Из соседней комнаты послышался капризный плач младенца, привыкшего подавать голос, чтобы привлечь к себе внимание. Плач становился громче, дошел до яростного крика, а затем вдруг прекратился, будто ребенок прислушивался, идут ли к нему… Затем приглушенное хныканье снова перешло в неистовый рев, который то стихал, то опять достигал апогея.
— С другой стороны, — произнес Лессинг, встав и направившись к двери, — возможно, я слишком снисходителен к ней. Наверное, она того не стоит.
Глава III
Клэр Лессинг и Ронни Киллало вышли из ресторана на Шарлот-стрит и в теплых сентябрьских сумерках побрели в западном направлении. К ее удивлению, он сам заплатил за обед, заплатил без всяких комментариев, без кривляний и усмешек, нередко означавших, что ей следует достать свой собственный кошелек. И теперь, когда она прошла рядом с ним с полмили, опираясь на его руку и слегка прижимаясь к нему плечом, он удивил ее еще раз, остановив проезжавшее мимо такси и дав водителю адрес своей квартиры в мансарде на Батавия-стрит, неподалеку от Ворвик-авеню.
— В последние годы ты не располагал такими средствами, — сказала она. — Едва ли у тебя могла появиться достойная работа.
— У меня нет работы, — ответил он, — но порой появляются неплохие идеи. Иногда мои собственные, иногда чужие. Эту мне подкинула одна из воскресных газет.
— Что за идея?
— Написать биографию Фанни Брюс, две тысячи слов.
— И ты написал?
— Конечно. Они предложили мне пятьдесят гиней. Возможно, это не так много, но все-таки больше, чем ничего.
— А тебе не приходило в голову, что писать подобные вещи бестактно?
— Но бедняжка мертва. Ей теперь уже все равно.
— И тебе это, видимо, тоже… Ведь ты не слишком скорбишь?
— Я не могу себе этого позволить.
— Есть люди, которые…
— Умолкни. Я не терплю критики в свой адрес.
— И ты это подпишешь? Своим именем?
— «Ронни Киллало. Лучший друг покойной».
— Боже мой, Ронни! Что скажет твой отец?!
— Он этого не увидит. В его клубе не читают подобных газет.
— Но если бы он…
— Ну и что? Его теперь ничто не трогает, в этом нет моей вины.
— Раньше тебе были свойственны человеческие чувства, Ронни…
— Только не к нему. Он дьявольски гордился двумя моими братьями, пока их не убили, а ко мне он всегда относился как к собаке, подобранной на улице. За что и был наказан. Теперь у него остался только я. Я и эта горластая интеллектуалка, на которой женился Эдуард, но ее он тоже терпеть не может. Она будет воспитывать его внуков без всякого уважения к прошлому, без благоговения перед старыми добрыми временами, когда он был счастлив. Отец не сможет ей этого простить, потому что не в силах смириться с тем, что его пора давно прошла. Ему шестьдесят три, но выглядит он на все семьдесят пять, — и все из-за своей гордыни и нежелания взглянуть правде в глаза. Впрочем, и мы сами моложе не становимся. Я уверен, что наши маленькие хитрости когда-нибудь выплывут наружу. Как у вас с Джорджем?
— По крайней мере, он мне верит, — нашлась она.

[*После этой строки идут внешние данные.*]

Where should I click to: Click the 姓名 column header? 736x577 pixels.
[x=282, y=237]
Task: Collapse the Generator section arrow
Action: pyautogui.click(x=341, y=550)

— Он из тех психоаналитиков, к которым я обратился бы, если бы мне понадобилась такого рода помощь. Я приветствую тех, кто верит в других… Здесь сверните налево и остановите у того светофора.
Когда она поднималась за ним по длинной неудобной лестнице, одна из ступенек последнего пролета скрипнула. Клэр зашла в ванную и подправила макияж. Из туалета донесся звук сливаемой воды, и минуту-другую она ждала в маленькой пыльной гостиной под покатым потолком, тихо возмущаясь беспорядком и грязью. Вскоре появился Ронни с бутылкой бренди в одной руке, двумя бутылками имбирного эля в другой и бокалами в карманах пальто.
— Как бы это ни называлось, — сказал он, — «Хеннесси», «Корвуазье», «Бисквит», «Дюбоше» или просто бурда, мне все равно нравится. Поздно вечером или завтра в десять утра этот напиток поможет мне достойно встретить удары судьбы, будь она трижды проклята! Похоже, ты не в духе, но это исправимо. Пей, Клэр, только не дегустируй, а пей как лошадь.